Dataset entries

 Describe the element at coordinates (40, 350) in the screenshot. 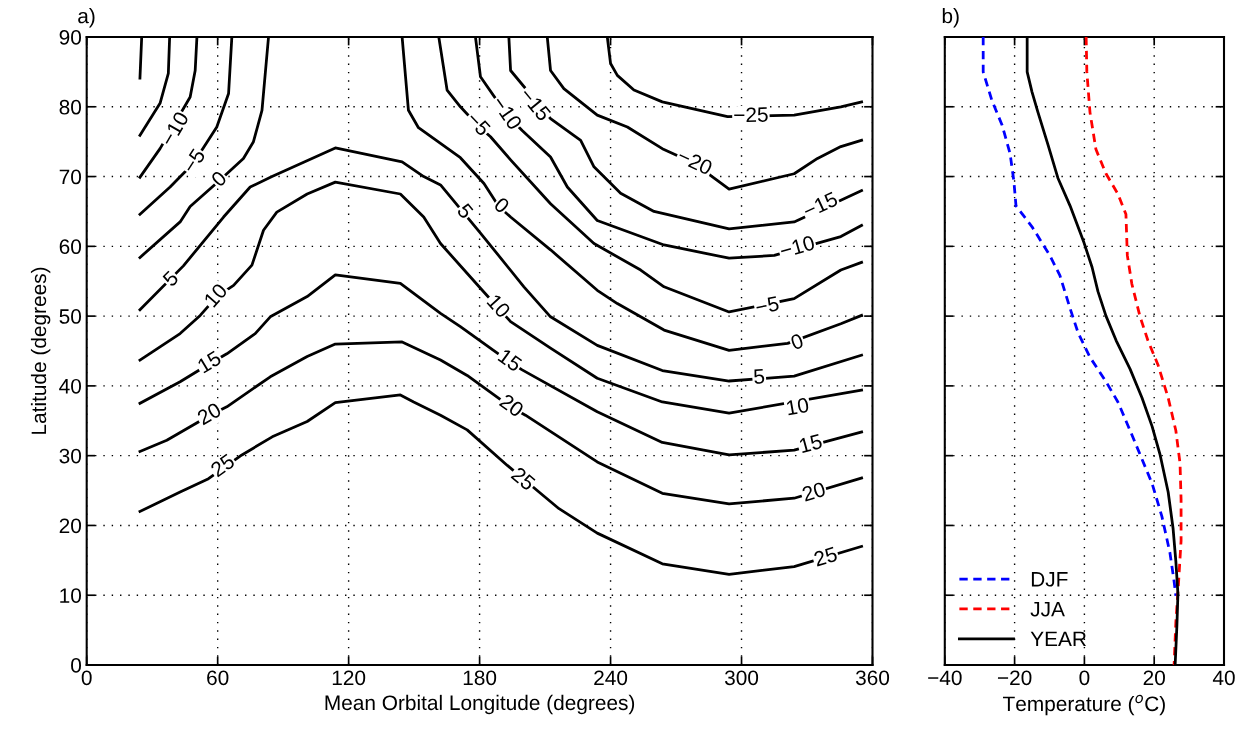

I see `y-axis-title: Latitude (degrees)` at that location.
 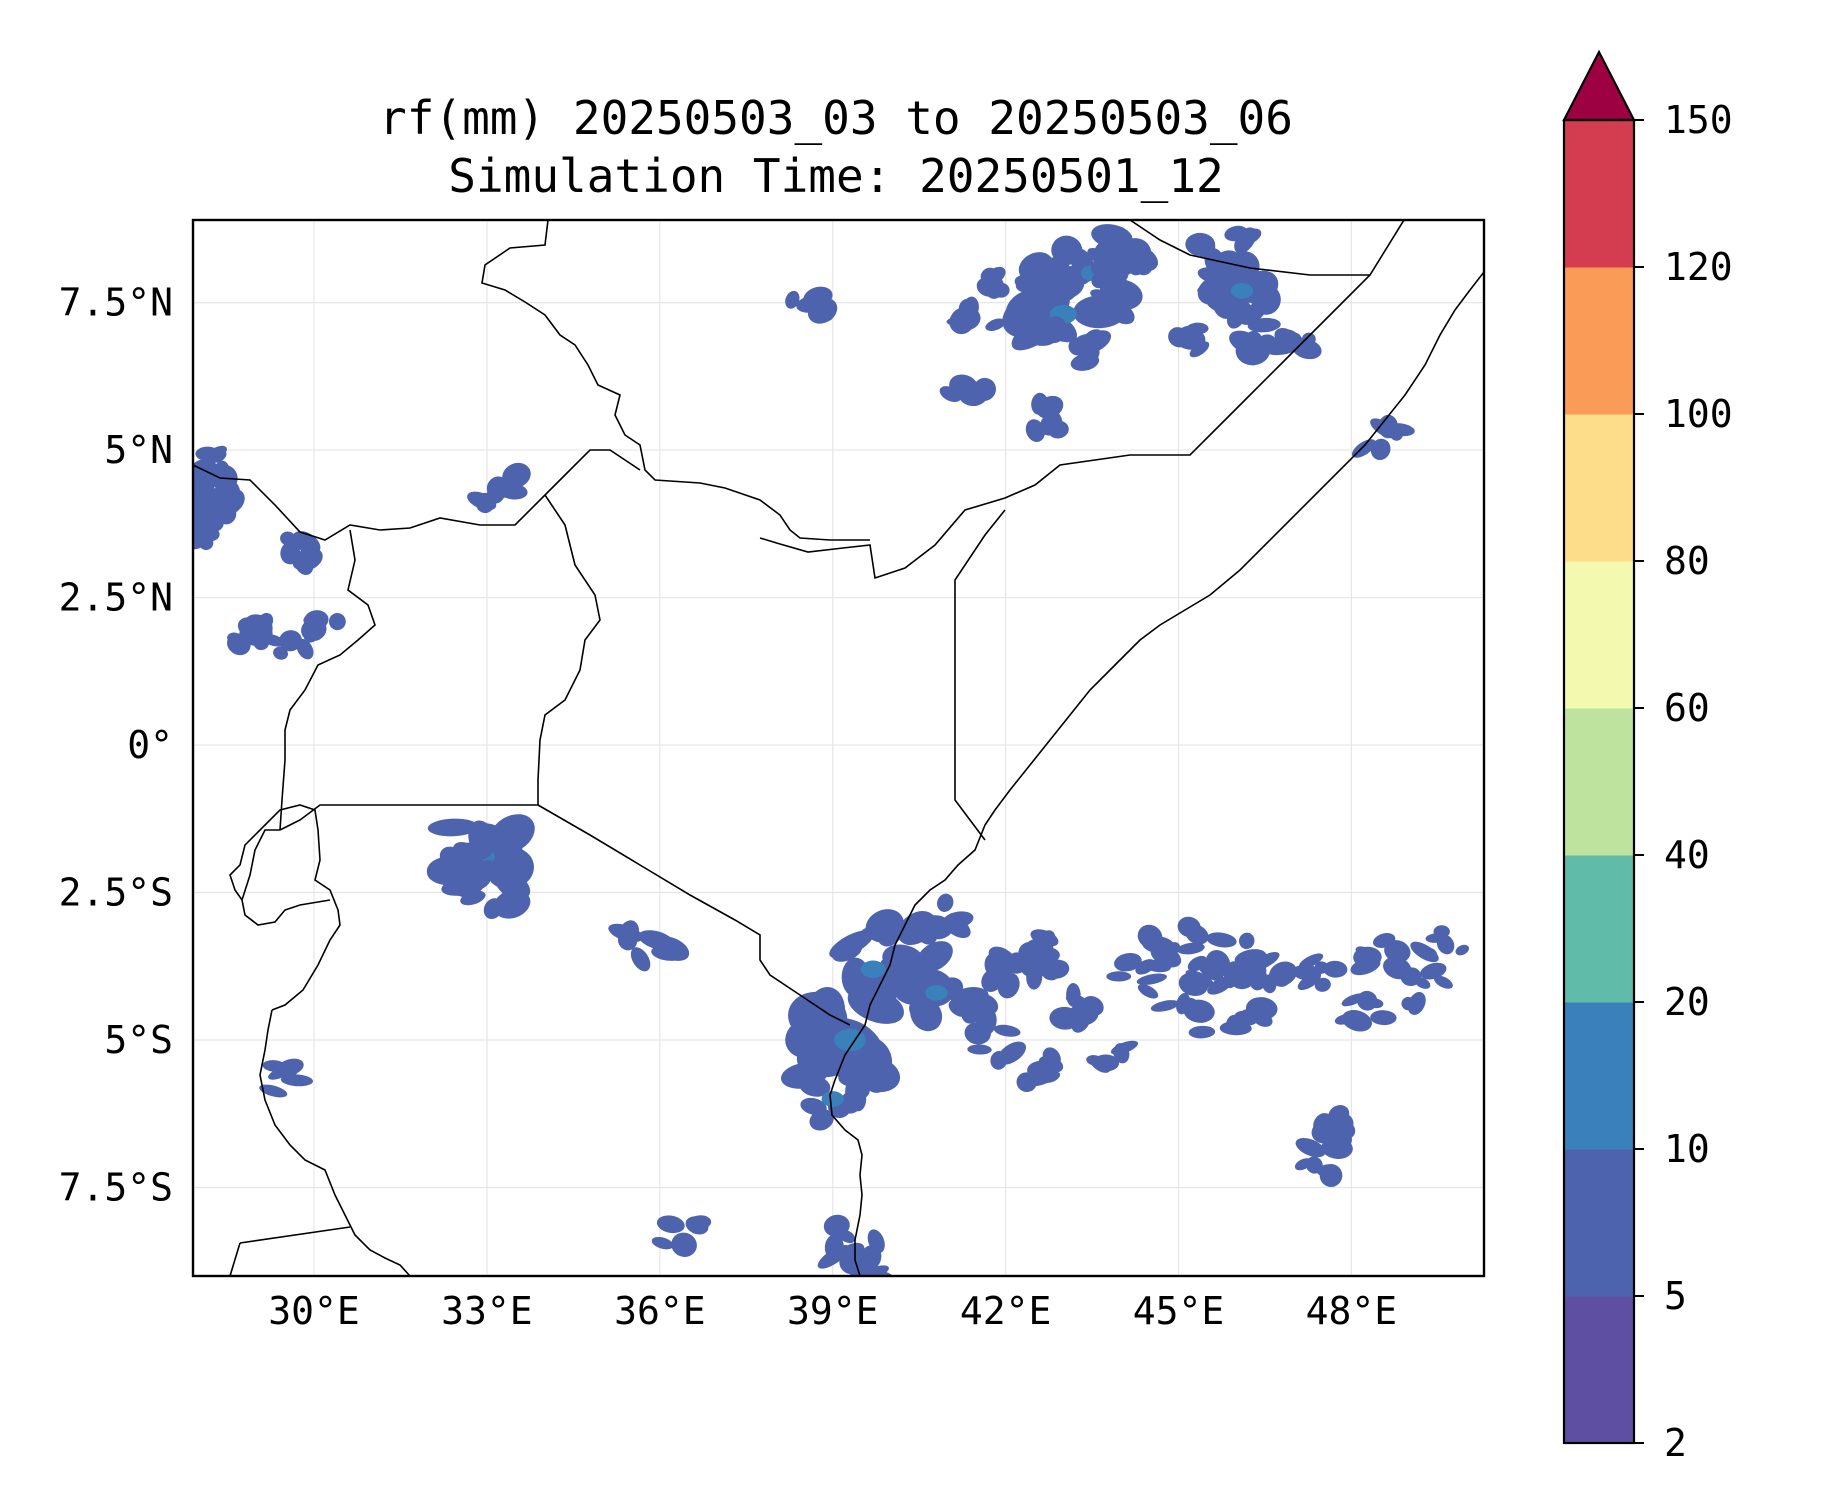 I want to click on colorbar-label: 120, so click(x=1698, y=267).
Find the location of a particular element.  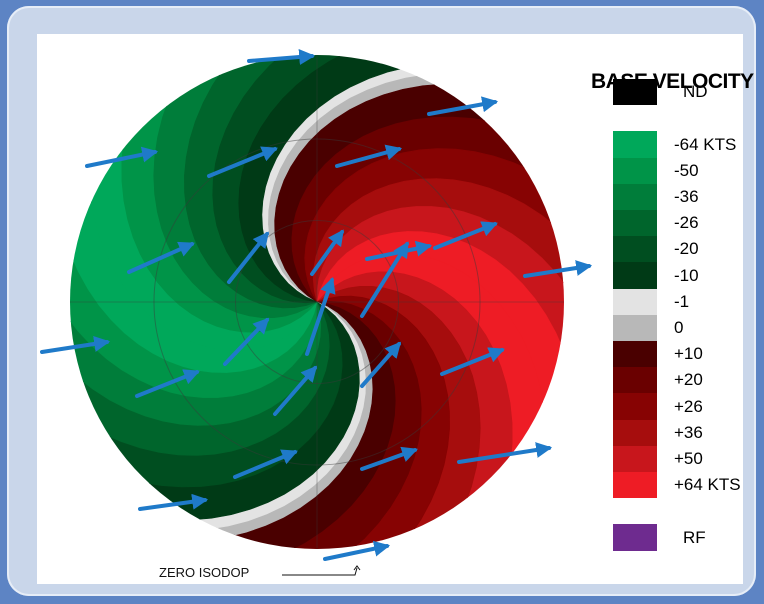

legend-label: -1 is located at coordinates (682, 301).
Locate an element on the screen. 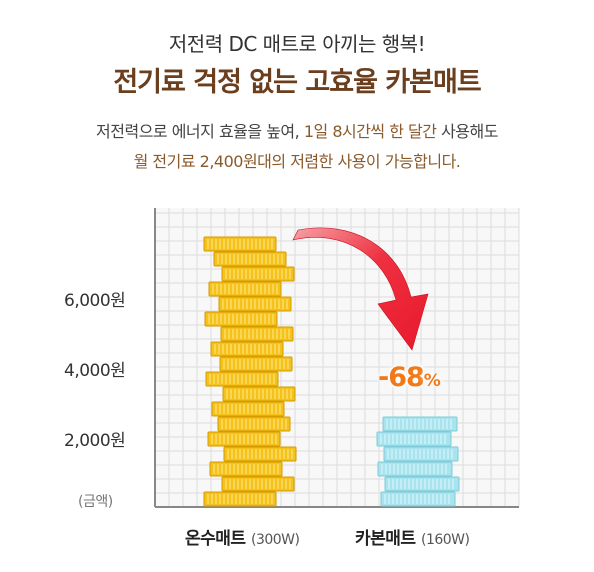 Image resolution: width=594 pixels, height=572 pixels. desc-text-c: 사용해도 is located at coordinates (467, 132).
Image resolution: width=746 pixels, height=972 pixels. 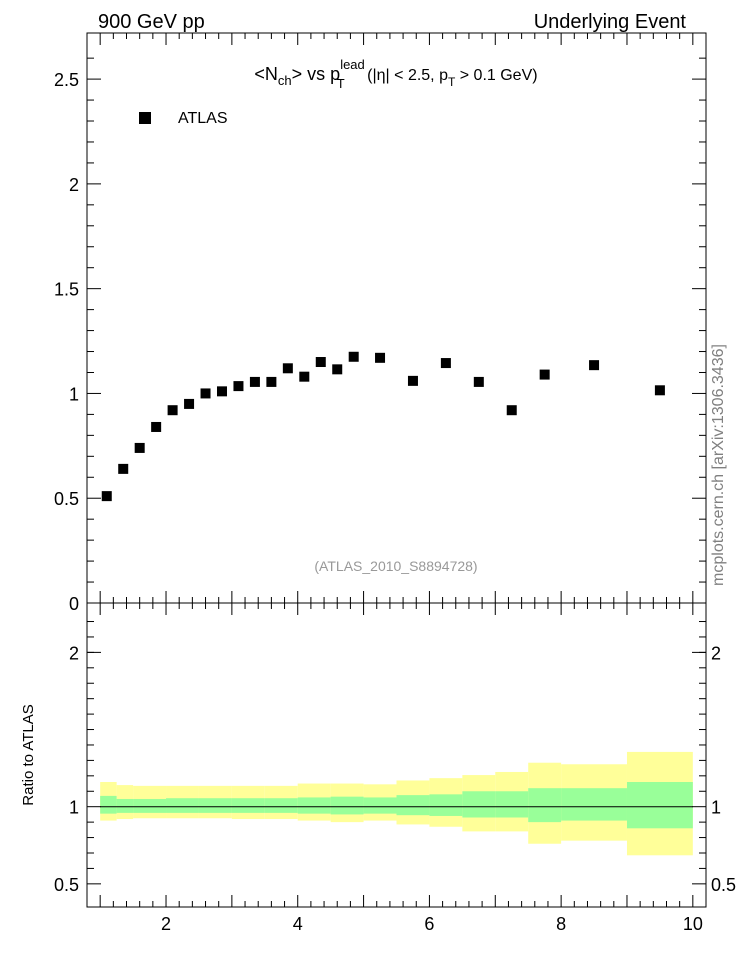 I want to click on data-points, so click(x=383, y=426).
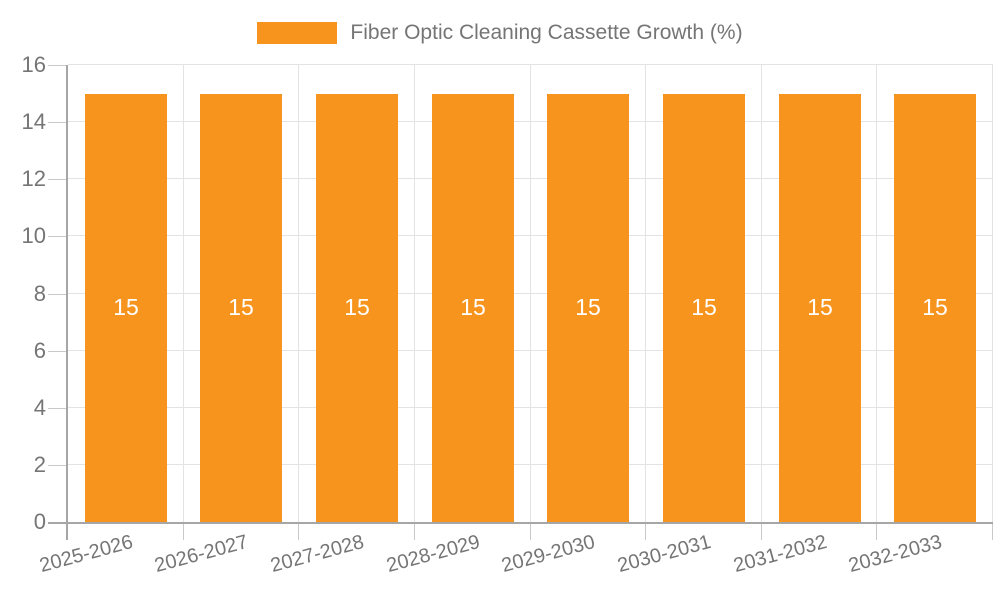 The width and height of the screenshot is (1000, 600). What do you see at coordinates (34, 178) in the screenshot?
I see `y-axis-tick-label: 12` at bounding box center [34, 178].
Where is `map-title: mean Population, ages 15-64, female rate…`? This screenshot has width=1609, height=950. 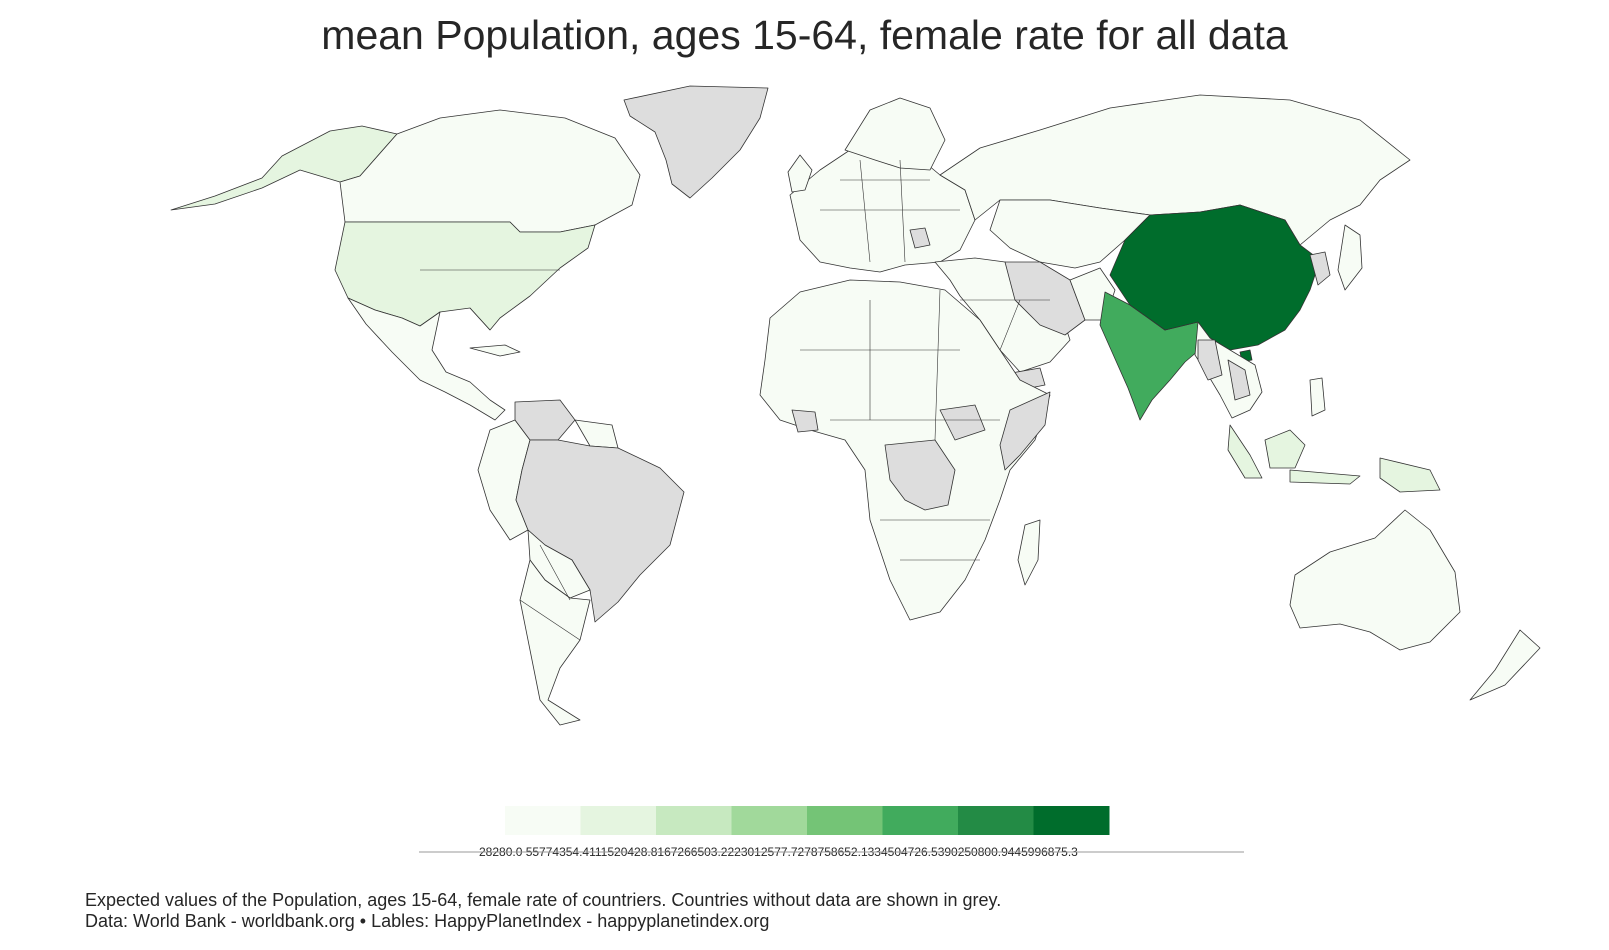
map-title: mean Population, ages 15-64, female rate… is located at coordinates (804, 35).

> _Problem details_: Reproduce the rows word for word, starting at the beginning of the rows and ending at the line that contains "legend-label: -1 is", including that line. Leave the pictures out of your answer.

> _Exercise output_:
 Describe the element at coordinates (40, 350) in the screenshot. 

I see `y-axis-title: Latitude (degrees)` at that location.
  I want to click on colorbar-label: 120, so click(x=1698, y=267).
Find the location of a particular element.  

legend-label: -1 is located at coordinates (682, 301).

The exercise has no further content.